Don’t think about replacing your current home loan with a new one just because everyone else is. The ideal time to refinance for one borrower may not be the same for another. Before jumping into a decision, it’s important to take the time to understand how you stand to benefit from refinancing.
Here are five instances when refinancing may make sense for you:
A Drop in Interest Rates (The Most Obvious Reason)
Taking out a new loan when interest rates fall will help you save money on interest charges. However, what you save with a lower monthly payment, you end up paying in new closing costs. Depending on how long you expect to live in your home, this may or may not be a smart financial decision.
Replacing an Adjustable-Rate Mortgage (ARM)
This type of loan has a low introductory interest rate that “resets” after a set period. If interest rates shoot up at this time, it can raise the monthly payment by an alarming amount.

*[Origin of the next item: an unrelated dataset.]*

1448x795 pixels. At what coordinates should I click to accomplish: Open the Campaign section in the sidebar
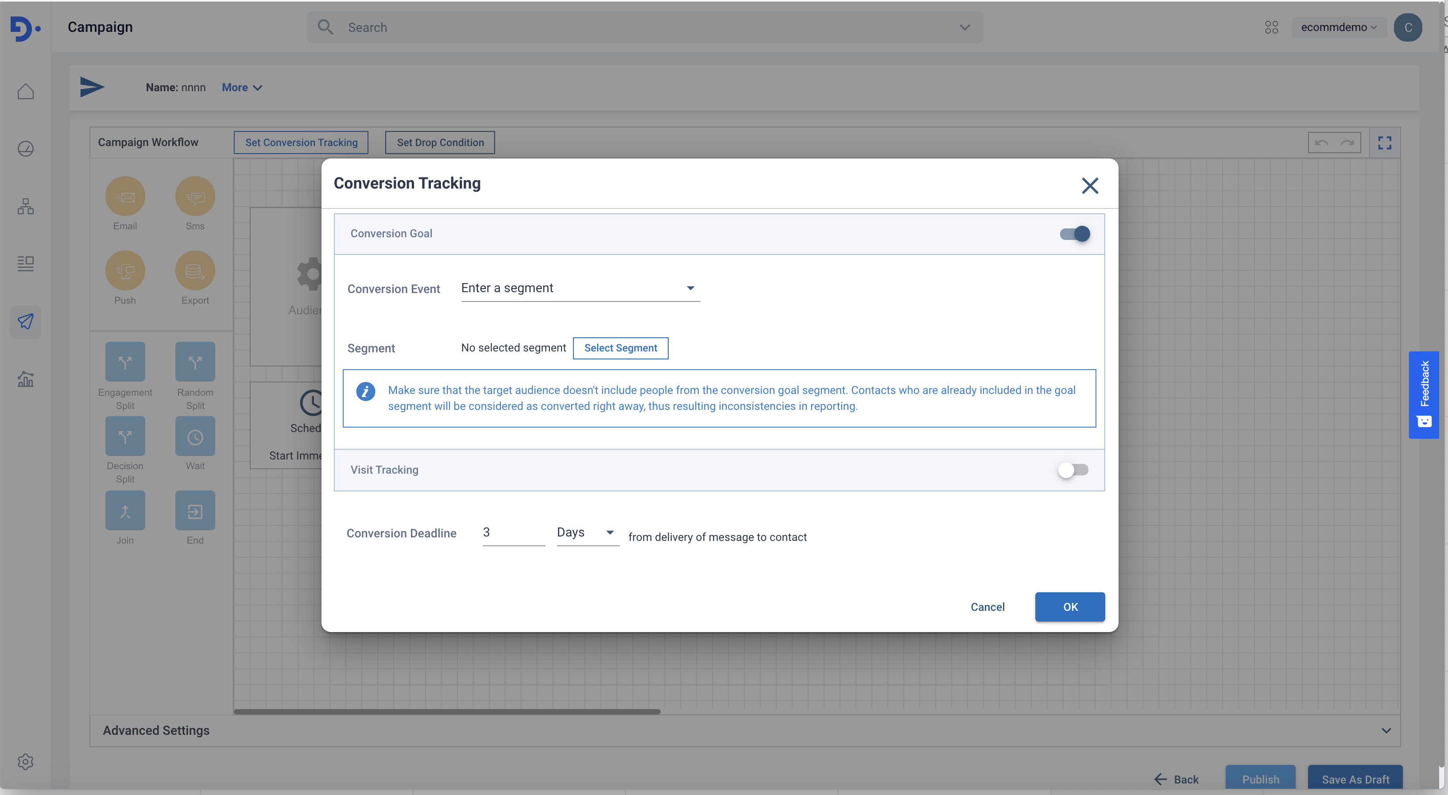pyautogui.click(x=25, y=321)
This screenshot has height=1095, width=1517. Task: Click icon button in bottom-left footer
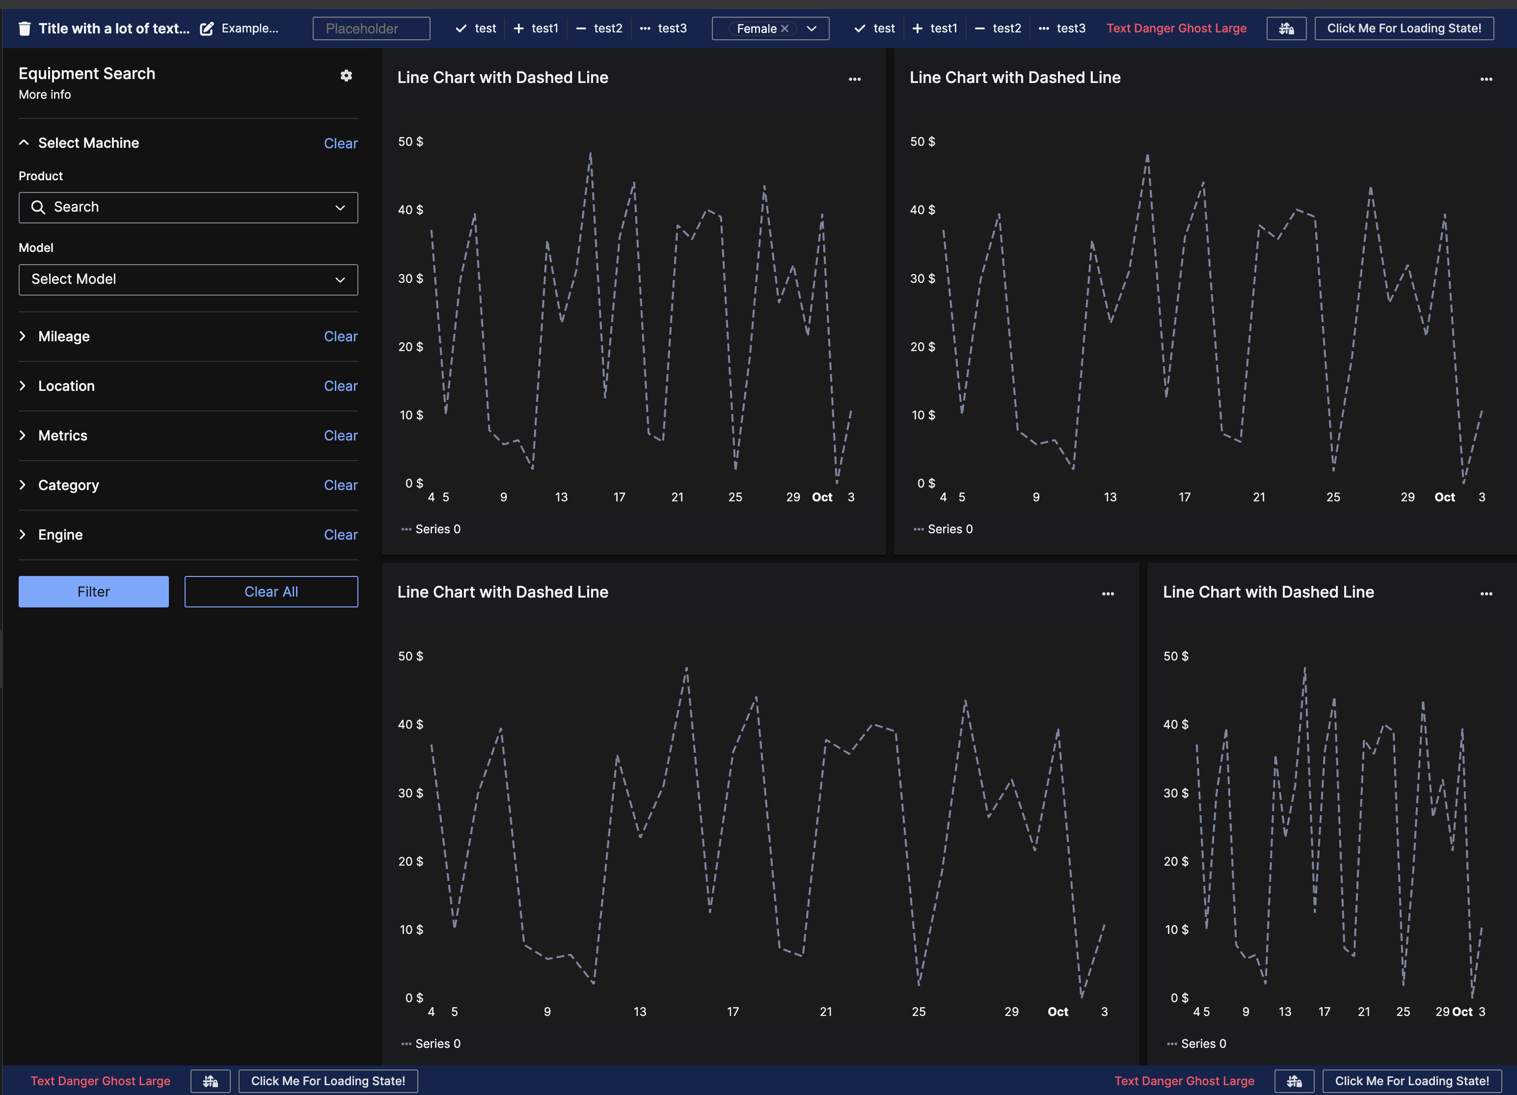pyautogui.click(x=210, y=1081)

If you have an ARM – you may want to convert to a fixed-rate loan before the interest rate ‘resets’. Since it’s difficult to predict interest rates, staying a step ahead and refinancing is a good idea.
An Improved Credit Score
If your credit score was a lot lower when you took out your current home loan than it is now, you may want to consider refinancing. This is because, with an improved credit score, you may be eligible for a lower interest rate.
Lowering Your Monthly Payment (If You’re Having Trouble Keeping up With Your Payments)
People struggling to make their existing monthly payments might find it beneficial to refinance and take out a new loan with a longer term. By stretching out your mortgage (at the same rate), you’ll be paying more interest in the long run, but it will lower your monthly payments.
Tapping the Money in Your Home (A Cash-Out Refinance)
In the event of an unexpected crisis, your home can be a source of low-cost cash.
Refinancing with a bigger loan will leave you with extra cash that you can use to stay afloat. To do this, you’ll need to stay within the loan-to-value threshold (the LTV ratio is calculated by dividing the amount borrowed by the appraised value of the property) for your loan program.